Maybe the most important part of your data analysis project!!


### Characteristics of a good question

The question should:

1. be of interest to your audience

2. not already been answered

3. stem from a plausible framework

4. be answerable

5. be specific

### Definitions & examples of each type of statistical question:

#### 1. Descriptive

One that seeks to summarize a characteristic of a set of data. No interpretation of the result itself as the result is a fact, an attribute of the data set you are working with.

Examples:

- What is the frequency of viral illnesses in a set of data collected from a group of individuals?

- How many people live in each US state?

#### 2. Exploratory

One in which you analyze the data to see if there are patterns, trends, or relationships between variables looking for patterns that would support proposing a hypothesis to test in a future study.

Examples:

- Do diets rich in certain foods have differing frequencies of viral illnesses **in a set of data** collected from a group of individuals? 

- Does air pollution correlate with life expectancy **in a set of data** collected from groups of individuals from several regions in the United States?  

#### 3. Inferential

One in which you analyze the data to see if there are patterns, trends, or relationships between variables in a representative sample. We want to quantify how much the patterns, trends, or relationships between variables is applicable to all individuals units in the population.

Examples:

- Is eating at least 5 servings a day of fresh fruit and vegetables is associated with fewer viral illnesses per year?

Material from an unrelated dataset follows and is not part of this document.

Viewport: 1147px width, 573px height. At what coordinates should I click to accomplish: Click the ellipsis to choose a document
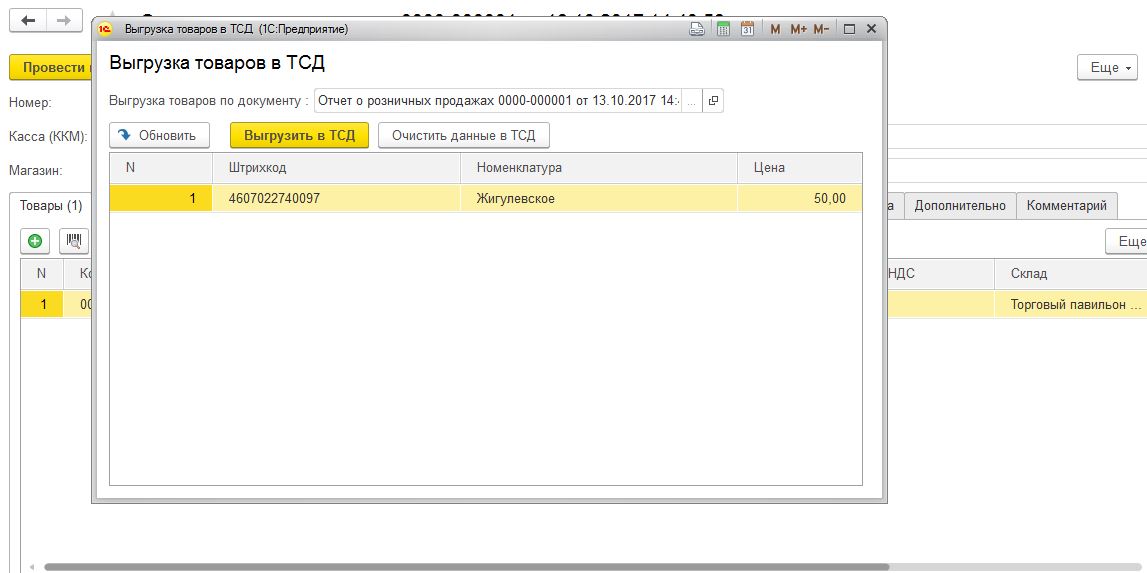click(691, 101)
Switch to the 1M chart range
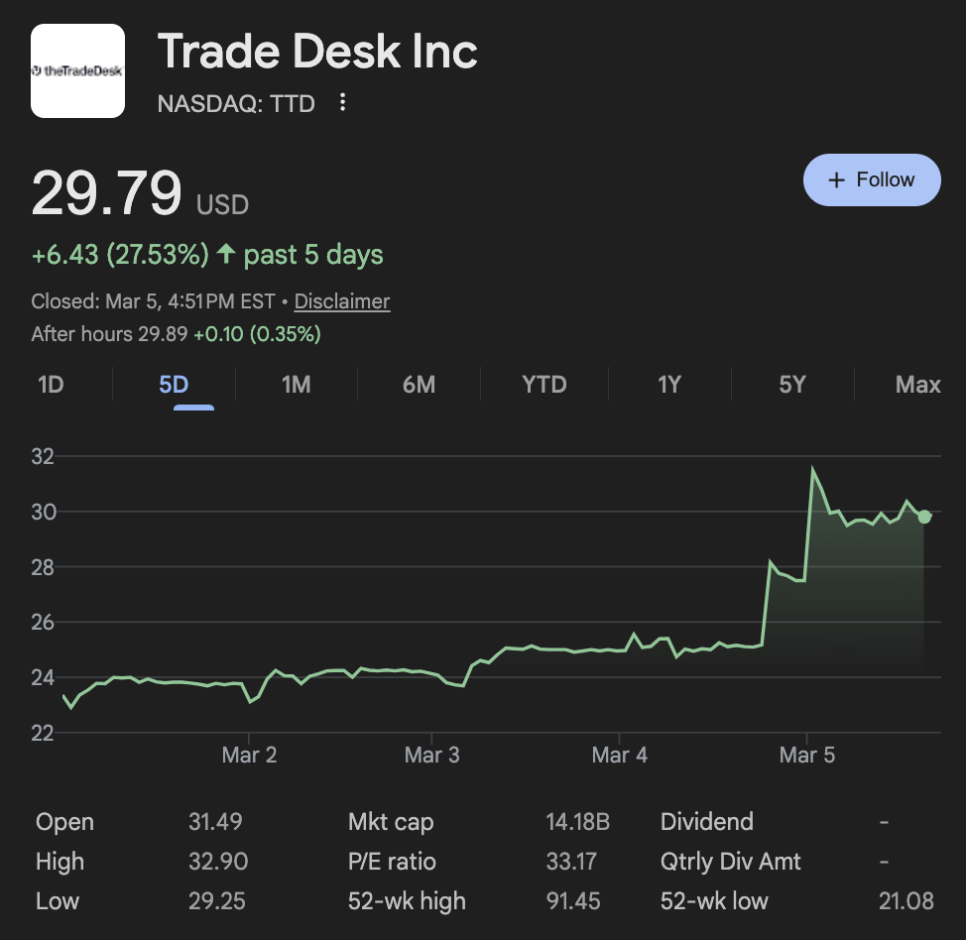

- Does air pollution associated with life expectancy in the United States?

#### 4. Predictive

One where you are trying to predict measurements or labels for individuals (people or things). Less interested in what causes the predicted outcome, just what predicts it.

Examples: 

- How many viral illnesses will someone have next year?
- What political party will someone vote for in the next US election?
- What feature most strongly predict whether a tumour is malignant or benign?

#### 5. Causal

Asks about whether changing one factor will change another factor, on average, in a population. Sometimes the underlying design of the data collection, by default, allows for the question that you ask to be causal (e.g., randomized experiment or trial)

Examples:

- Does eating at least 5 servings a day of fresh fruit and vegetables cause fewer viral illnesses per year?

- Does smoking cause cancer?


#### 6. Mechanistic

One that tries to explain the underlying mechanism of the observed patterns, trends, or relationship (how does it happen?)

Examples:

- How do changes in diet lead to a reduction in the number of viral illnesses?
- How does how airplane wing design changes air flow over a wing, leading to decreased drag?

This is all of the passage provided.